I was born in 1945, shortly before atom bombs were dropped on Japan. I served in the U.S. Army from 1968 to 1971. I earned master's degrees in Economics and Educational Psychology, and certificates in Web Page Design and as a Teacher of English as a Second Language. I followed an Indian guru for eight years, which immersed me in meditative practices and an attitude of reaching a higher level of being. A blog post listing the meditative practices I have pursued can be seen here.

Friday, June 13, 2014

One Man's Deserter, Another Man's Hero

The day I was inducted into the Army, July 26, 1968, was one of those pivotal experiences where the past is left behind and I stepped into the unknown. After a few tests, an in-processing physical exam and swearing-in at the Chicago military induction center, a busload of us was taken to O'Hare airport for a flight to St. Louis, enroute to Fort Leonard Wood, Missouri for basic training. While we were standing around at O'Hare waiting one of my fellow inductees told me he was tempted to catch a plane for "Canada." He wasn't just musing about it. He was very serious, was opposed to the war in "Vietnam," and wanted no part of the military. He saw me as a kindred spirit, since I had relatively long hair, not quite the length the Beatles had in their "Rubber Soul" phase.

I was mildly tempted, but wasn't against the war enough to desert the Army right after joining. I was eager to get through basic training and start the projector repair school I enlisted for. I never forgot that guy, though, and after that day I never saw him again. He may or may not have deserted, but I have no way of knowing other than never seeing him again.

Some of the trainees in my basic training class. I'm in the exact middle picture.During basic training a lot of my fellow trainees were having difficulty adjusting to military life, especially the ones who were married. They feared they would lose their wives, and the drill sergeants reminded them continually with call-and-response cadence calls about a mythical character "Jodie" who was fooling around with their wives and girlfriends. Some guys, married and not, cracked under the pressure of basic training. One guy went AWOL (absent without leave), another guy went catatonic, and others broke down in smaller ways. The guy in the bunk next to mine was a young lower-middle-class type from St. Louis who missed his wife dearly. He stopped following orders one day, and the drill sergeant for our platoon shifted into a mode where the situation was escalating towards MPs (military police) being called to take him away. He eventually gave in, and completed basic training with the rest of us.

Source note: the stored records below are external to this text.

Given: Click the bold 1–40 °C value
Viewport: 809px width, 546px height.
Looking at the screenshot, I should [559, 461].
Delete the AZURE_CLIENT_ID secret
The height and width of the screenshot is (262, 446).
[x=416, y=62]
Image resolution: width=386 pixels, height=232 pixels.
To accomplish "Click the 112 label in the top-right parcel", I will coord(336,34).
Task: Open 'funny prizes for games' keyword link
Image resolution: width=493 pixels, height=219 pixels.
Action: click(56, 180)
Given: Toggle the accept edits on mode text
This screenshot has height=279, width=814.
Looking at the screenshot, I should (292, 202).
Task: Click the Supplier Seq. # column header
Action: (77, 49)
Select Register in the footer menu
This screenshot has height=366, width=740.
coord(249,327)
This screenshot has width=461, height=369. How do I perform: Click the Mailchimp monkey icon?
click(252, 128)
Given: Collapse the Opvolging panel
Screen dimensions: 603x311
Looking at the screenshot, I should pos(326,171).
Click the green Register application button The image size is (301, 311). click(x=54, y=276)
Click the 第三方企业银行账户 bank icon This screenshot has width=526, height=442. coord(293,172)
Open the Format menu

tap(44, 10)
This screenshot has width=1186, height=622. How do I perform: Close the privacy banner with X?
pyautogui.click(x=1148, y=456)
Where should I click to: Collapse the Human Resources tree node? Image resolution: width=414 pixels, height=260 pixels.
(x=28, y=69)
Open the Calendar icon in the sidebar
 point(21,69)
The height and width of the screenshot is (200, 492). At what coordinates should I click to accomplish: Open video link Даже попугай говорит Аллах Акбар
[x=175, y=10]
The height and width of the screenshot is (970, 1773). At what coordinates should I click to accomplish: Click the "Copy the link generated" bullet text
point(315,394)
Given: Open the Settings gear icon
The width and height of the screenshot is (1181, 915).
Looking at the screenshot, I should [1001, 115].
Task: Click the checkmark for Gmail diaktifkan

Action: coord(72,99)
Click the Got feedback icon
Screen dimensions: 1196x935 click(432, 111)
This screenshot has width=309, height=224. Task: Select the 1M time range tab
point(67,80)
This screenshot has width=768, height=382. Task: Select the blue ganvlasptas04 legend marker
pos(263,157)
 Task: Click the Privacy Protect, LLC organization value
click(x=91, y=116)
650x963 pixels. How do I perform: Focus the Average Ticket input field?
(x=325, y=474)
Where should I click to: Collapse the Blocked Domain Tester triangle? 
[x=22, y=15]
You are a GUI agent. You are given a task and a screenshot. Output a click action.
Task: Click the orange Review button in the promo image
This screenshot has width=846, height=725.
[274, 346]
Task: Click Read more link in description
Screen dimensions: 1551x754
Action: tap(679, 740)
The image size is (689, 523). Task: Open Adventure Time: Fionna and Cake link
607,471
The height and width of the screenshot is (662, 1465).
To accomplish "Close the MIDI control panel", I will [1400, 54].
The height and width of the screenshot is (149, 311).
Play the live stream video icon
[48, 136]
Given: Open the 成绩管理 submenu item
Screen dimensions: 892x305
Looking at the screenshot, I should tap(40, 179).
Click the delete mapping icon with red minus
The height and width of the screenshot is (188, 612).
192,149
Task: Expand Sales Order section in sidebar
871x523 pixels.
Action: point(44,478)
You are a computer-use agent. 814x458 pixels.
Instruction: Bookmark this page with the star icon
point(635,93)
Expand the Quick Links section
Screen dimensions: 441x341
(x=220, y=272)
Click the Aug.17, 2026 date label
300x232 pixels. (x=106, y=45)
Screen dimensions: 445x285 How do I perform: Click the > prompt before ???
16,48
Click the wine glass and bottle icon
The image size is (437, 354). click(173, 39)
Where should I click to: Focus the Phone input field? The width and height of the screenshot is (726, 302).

I had my own situation where I refused to follow orders. One morning the company of about 160 trainees was "fallen out" with rifles and steel pots - helmets - at 3 a.m. to run in formation for about an hour, singing "I want to be an airborne ranger, live that life of death and danger." We completely soaked our fatigues in sweat, and then were marched to the air-conditioned mess hall for breakfast. After that we had a pretty easy day of doing makework tasks, but I started feeling weak.

By evening I had a fever, and was fading fast. We were all supposed to be cleaning our rifles and getting ready for the following day's inspection, but I went to bed. The trainee "platoon guide" and squad leader tried to order me to get back to work, but I told them I wasn't doing anything, and that I should see a doctor. They threatened me with "jail," as if they had the power to do anything beyond saying "left-face" or "right face," but I was too weak to get out of bed. They found a drill sergeant from another company to come in, and he put his hand on my forehead, then yelled at them to call an ambulance or they were going to jail. I had a temperature of 104 degrees, and spent the next three days in the Fort Leonard Wood hospital. Patients were required to sweep and mop their rooms and the hallway.

My proudest diploma
Projector repair school was pretty uneventful, at least as far as AWOL or desertion were concerned. The guys in my barracks were all opposed to the war, and they were like me in enlisting for an extra year in order to choose an electronics school of one sort or another, as a way of avoiding being in the infantry. When the eleven week school ended four of us from my class were sent to "Germany."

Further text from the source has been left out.